● Detalles de la tarea:
Vuelve a escribir estas líneas sustituyendo "Users tab" por "Members tab" en todos los datos y deja lo demás igual.

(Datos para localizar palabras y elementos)
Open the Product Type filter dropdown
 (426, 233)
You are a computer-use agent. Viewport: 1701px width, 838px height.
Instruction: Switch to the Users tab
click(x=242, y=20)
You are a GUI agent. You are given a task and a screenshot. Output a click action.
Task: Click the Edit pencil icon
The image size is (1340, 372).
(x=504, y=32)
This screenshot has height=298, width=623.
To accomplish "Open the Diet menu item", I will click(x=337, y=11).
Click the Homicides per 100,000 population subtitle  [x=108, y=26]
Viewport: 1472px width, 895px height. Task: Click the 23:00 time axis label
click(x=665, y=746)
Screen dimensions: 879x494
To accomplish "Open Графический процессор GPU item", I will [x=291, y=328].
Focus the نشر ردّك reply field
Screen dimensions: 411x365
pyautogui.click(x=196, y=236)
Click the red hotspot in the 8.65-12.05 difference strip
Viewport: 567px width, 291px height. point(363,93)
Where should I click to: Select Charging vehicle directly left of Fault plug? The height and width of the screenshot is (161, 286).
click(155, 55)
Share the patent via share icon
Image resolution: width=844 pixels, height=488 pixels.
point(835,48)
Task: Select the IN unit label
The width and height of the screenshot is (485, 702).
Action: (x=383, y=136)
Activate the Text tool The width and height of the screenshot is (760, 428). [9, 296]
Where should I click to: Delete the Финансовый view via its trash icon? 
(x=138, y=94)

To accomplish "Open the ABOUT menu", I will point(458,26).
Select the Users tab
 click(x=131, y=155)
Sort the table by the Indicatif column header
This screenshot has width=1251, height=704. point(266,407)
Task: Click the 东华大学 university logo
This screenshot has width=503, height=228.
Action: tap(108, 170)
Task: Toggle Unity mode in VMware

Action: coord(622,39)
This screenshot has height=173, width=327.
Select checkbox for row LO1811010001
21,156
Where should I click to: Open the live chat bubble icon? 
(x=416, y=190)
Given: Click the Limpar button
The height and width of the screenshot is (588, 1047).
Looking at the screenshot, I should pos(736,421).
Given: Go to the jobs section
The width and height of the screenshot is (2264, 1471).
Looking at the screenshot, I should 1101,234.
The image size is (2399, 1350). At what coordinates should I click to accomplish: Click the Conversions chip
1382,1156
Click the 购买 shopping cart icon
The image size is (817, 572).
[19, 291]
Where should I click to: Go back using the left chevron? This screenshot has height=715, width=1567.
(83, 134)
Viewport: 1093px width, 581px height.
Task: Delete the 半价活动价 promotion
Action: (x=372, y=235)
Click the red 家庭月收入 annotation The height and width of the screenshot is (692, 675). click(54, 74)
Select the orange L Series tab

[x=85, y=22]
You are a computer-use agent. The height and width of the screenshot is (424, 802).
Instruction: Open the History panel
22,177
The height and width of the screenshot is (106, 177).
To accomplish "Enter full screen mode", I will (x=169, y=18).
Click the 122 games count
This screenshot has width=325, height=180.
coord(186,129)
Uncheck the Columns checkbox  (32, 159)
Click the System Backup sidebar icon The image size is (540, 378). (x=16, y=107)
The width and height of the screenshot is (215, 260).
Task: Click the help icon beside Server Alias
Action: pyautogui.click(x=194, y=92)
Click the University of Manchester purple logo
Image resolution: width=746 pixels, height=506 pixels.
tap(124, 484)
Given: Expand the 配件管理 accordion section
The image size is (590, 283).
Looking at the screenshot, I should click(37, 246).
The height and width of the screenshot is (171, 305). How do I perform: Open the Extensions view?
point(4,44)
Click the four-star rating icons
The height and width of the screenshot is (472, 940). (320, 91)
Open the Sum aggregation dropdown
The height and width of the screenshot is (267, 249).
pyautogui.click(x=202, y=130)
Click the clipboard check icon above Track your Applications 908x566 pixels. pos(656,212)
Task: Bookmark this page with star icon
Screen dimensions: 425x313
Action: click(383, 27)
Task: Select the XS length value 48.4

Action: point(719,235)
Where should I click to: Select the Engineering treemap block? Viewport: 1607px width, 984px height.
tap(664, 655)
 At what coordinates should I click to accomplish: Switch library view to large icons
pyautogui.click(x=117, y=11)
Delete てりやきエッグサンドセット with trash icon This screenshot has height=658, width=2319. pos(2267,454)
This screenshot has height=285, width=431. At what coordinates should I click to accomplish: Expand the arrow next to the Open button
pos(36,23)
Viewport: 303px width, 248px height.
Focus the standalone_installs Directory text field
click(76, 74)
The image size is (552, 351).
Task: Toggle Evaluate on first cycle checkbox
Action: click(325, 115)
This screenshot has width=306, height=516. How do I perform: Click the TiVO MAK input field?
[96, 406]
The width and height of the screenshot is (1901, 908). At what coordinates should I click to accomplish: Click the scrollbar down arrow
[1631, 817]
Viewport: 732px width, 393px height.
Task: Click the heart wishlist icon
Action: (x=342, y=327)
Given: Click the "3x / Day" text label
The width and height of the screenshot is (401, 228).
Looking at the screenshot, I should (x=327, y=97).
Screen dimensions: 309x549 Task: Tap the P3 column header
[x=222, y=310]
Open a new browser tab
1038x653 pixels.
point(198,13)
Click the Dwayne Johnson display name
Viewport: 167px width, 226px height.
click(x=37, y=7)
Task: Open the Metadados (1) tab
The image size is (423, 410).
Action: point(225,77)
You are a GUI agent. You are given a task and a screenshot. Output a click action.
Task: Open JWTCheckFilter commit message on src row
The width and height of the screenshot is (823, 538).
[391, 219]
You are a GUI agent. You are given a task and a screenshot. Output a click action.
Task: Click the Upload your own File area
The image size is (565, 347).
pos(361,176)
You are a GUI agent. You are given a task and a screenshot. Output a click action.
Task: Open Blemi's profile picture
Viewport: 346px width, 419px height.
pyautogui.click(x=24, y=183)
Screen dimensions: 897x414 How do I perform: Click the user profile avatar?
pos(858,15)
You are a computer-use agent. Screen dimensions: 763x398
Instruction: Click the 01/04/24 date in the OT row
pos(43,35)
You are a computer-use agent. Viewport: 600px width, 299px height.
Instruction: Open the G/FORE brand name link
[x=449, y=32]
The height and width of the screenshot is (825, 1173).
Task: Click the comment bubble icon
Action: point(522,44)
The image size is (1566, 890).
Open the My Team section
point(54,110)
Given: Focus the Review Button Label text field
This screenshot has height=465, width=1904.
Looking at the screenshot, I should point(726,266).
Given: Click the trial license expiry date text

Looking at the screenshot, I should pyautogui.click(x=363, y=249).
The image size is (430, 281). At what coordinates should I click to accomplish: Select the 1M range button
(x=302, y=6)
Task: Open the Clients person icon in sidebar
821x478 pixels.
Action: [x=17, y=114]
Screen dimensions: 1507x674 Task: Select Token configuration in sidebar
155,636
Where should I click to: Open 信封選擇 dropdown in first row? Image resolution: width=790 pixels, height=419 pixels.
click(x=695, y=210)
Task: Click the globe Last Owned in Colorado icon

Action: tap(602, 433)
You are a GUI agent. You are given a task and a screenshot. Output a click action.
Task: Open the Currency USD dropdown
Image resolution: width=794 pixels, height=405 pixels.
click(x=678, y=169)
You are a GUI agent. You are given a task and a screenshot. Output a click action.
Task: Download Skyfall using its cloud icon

● Resultado del ejercicio:
Open the Product Type filter dropdown
 (426, 233)
You are a computer-use agent. Viewport: 1701px width, 838px height.
Instruction: Switch to the Members tab
click(x=242, y=20)
You are a GUI agent. You are given a task and a screenshot. Output a click action.
Task: Click the Edit pencil icon
The image size is (1340, 372).
(x=504, y=32)
This screenshot has height=298, width=623.
To accomplish "Open the Diet menu item", I will click(x=337, y=11).
Click the Homicides per 100,000 population subtitle  [x=108, y=26]
Viewport: 1472px width, 895px height. Task: Click the 23:00 time axis label
click(x=665, y=746)
Screen dimensions: 879x494
To accomplish "Open Графический процессор GPU item", I will [x=291, y=328].
Focus the نشر ردّك reply field
Screen dimensions: 411x365
pyautogui.click(x=196, y=236)
Click the red hotspot in the 8.65-12.05 difference strip
Viewport: 567px width, 291px height. point(363,93)
Where should I click to: Select Charging vehicle directly left of Fault plug? The height and width of the screenshot is (161, 286).
click(155, 55)
Share the patent via share icon
Image resolution: width=844 pixels, height=488 pixels.
point(835,48)
Task: Select the IN unit label
The width and height of the screenshot is (485, 702).
Action: (x=383, y=136)
Activate the Text tool The width and height of the screenshot is (760, 428). [9, 296]
Where should I click to: Delete the Финансовый view via its trash icon? 
(x=138, y=94)

To accomplish "Open the ABOUT menu", I will point(458,26).
Select the Members tab
 click(x=131, y=155)
Sort the table by the Indicatif column header
This screenshot has width=1251, height=704. point(266,407)
Task: Click the 东华大学 university logo
This screenshot has width=503, height=228.
Action: tap(108, 170)
Task: Toggle Unity mode in VMware

Action: coord(622,39)
This screenshot has height=173, width=327.
Select checkbox for row LO1811010001
21,156
Where should I click to: Open the live chat bubble icon? 
(x=416, y=190)
Given: Click the Limpar button
The height and width of the screenshot is (588, 1047).
Looking at the screenshot, I should pos(736,421).
Given: Go to the jobs section
The width and height of the screenshot is (2264, 1471).
Looking at the screenshot, I should 1101,234.
The image size is (2399, 1350). At what coordinates should I click to accomplish: Click the Conversions chip
1382,1156
Click the 购买 shopping cart icon
The image size is (817, 572).
[19, 291]
Where should I click to: Go back using the left chevron? This screenshot has height=715, width=1567.
(83, 134)
Viewport: 1093px width, 581px height.
Task: Delete the 半价活动价 promotion
Action: (x=372, y=235)
Click the red 家庭月收入 annotation The height and width of the screenshot is (692, 675). click(54, 74)
Select the orange L Series tab

[x=85, y=22]
You are a computer-use agent. The height and width of the screenshot is (424, 802).
Instruction: Open the History panel
22,177
The height and width of the screenshot is (106, 177).
To accomplish "Enter full screen mode", I will (x=169, y=18).
Click the 122 games count
This screenshot has width=325, height=180.
coord(186,129)
Uncheck the Columns checkbox  (32, 159)
Click the System Backup sidebar icon The image size is (540, 378). (x=16, y=107)
The width and height of the screenshot is (215, 260).
Task: Click the help icon beside Server Alias
Action: pyautogui.click(x=194, y=92)
Click the University of Manchester purple logo
Image resolution: width=746 pixels, height=506 pixels.
tap(124, 484)
Given: Expand the 配件管理 accordion section
The image size is (590, 283).
Looking at the screenshot, I should click(37, 246).
The height and width of the screenshot is (171, 305). How do I perform: Open the Extensions view?
point(4,44)
Click the four-star rating icons
The height and width of the screenshot is (472, 940). (320, 91)
Open the Sum aggregation dropdown
The height and width of the screenshot is (267, 249).
pyautogui.click(x=202, y=130)
Click the clipboard check icon above Track your Applications 908x566 pixels. pos(656,212)
Task: Bookmark this page with star icon
Screen dimensions: 425x313
Action: click(383, 27)
Task: Select the XS length value 48.4

Action: point(719,235)
Where should I click to: Select the Engineering treemap block? Viewport: 1607px width, 984px height.
tap(664, 655)
 At what coordinates should I click to accomplish: Switch library view to large icons
pyautogui.click(x=117, y=11)
Delete てりやきエッグサンドセット with trash icon This screenshot has height=658, width=2319. pos(2267,454)
This screenshot has height=285, width=431. At what coordinates should I click to accomplish: Expand the arrow next to the Open button
pos(36,23)
Viewport: 303px width, 248px height.
Focus the standalone_installs Directory text field
click(76, 74)
The image size is (552, 351).
Task: Toggle Evaluate on first cycle checkbox
Action: click(325, 115)
This screenshot has width=306, height=516. How do I perform: Click the TiVO MAK input field?
[96, 406]
The width and height of the screenshot is (1901, 908). At what coordinates should I click to accomplish: Click the scrollbar down arrow
[1631, 817]
Viewport: 732px width, 393px height.
Task: Click the heart wishlist icon
Action: (x=342, y=327)
Given: Click the "3x / Day" text label
The width and height of the screenshot is (401, 228).
Looking at the screenshot, I should (x=327, y=97).
Screen dimensions: 309x549 Task: Tap the P3 column header
[x=222, y=310]
Open a new browser tab
1038x653 pixels.
point(198,13)
Click the Dwayne Johnson display name
Viewport: 167px width, 226px height.
click(x=37, y=7)
Task: Open the Metadados (1) tab
The image size is (423, 410).
Action: point(225,77)
You are a GUI agent. You are given a task and a screenshot. Output a click action.
Task: Open JWTCheckFilter commit message on src row
The width and height of the screenshot is (823, 538).
[391, 219]
You are a GUI agent. You are given a task and a screenshot. Output a click action.
Task: Click the Upload your own File area
The image size is (565, 347).
pos(361,176)
You are a GUI agent. You are given a task and a screenshot. Output a click action.
Task: Open Blemi's profile picture
Viewport: 346px width, 419px height.
pyautogui.click(x=24, y=183)
Screen dimensions: 897x414 How do I perform: Click the user profile avatar?
pos(858,15)
You are a computer-use agent. Screen dimensions: 763x398
Instruction: Click the 01/04/24 date in the OT row
pos(43,35)
You are a computer-use agent. Viewport: 600px width, 299px height.
Instruction: Open the G/FORE brand name link
[x=449, y=32]
The height and width of the screenshot is (825, 1173).
Task: Click the comment bubble icon
Action: point(522,44)
The image size is (1566, 890).
Open the My Team section
point(54,110)
Given: Focus the Review Button Label text field
This screenshot has height=465, width=1904.
Looking at the screenshot, I should point(726,266).
Given: Click the trial license expiry date text

Looking at the screenshot, I should pyautogui.click(x=363, y=249).
The image size is (430, 281). At what coordinates should I click to accomplish: Select the 1M range button
(x=302, y=6)
Task: Open the Clients person icon in sidebar
821x478 pixels.
Action: [x=17, y=114]
Screen dimensions: 1507x674 Task: Select Token configuration in sidebar
155,636
Where should I click to: Open 信封選擇 dropdown in first row? Image resolution: width=790 pixels, height=419 pixels.
click(x=695, y=210)
Task: Click the globe Last Owned in Colorado icon

Action: tap(602, 433)
You are a GUI agent. You are given a task and a screenshot. Output a click action.
Task: Open the Currency USD dropdown
Image resolution: width=794 pixels, height=405 pixels.
click(x=678, y=169)
You are a GUI agent. You are given a task and a screenshot. Output a click action.
Task: Download Skyfall using its cloud icon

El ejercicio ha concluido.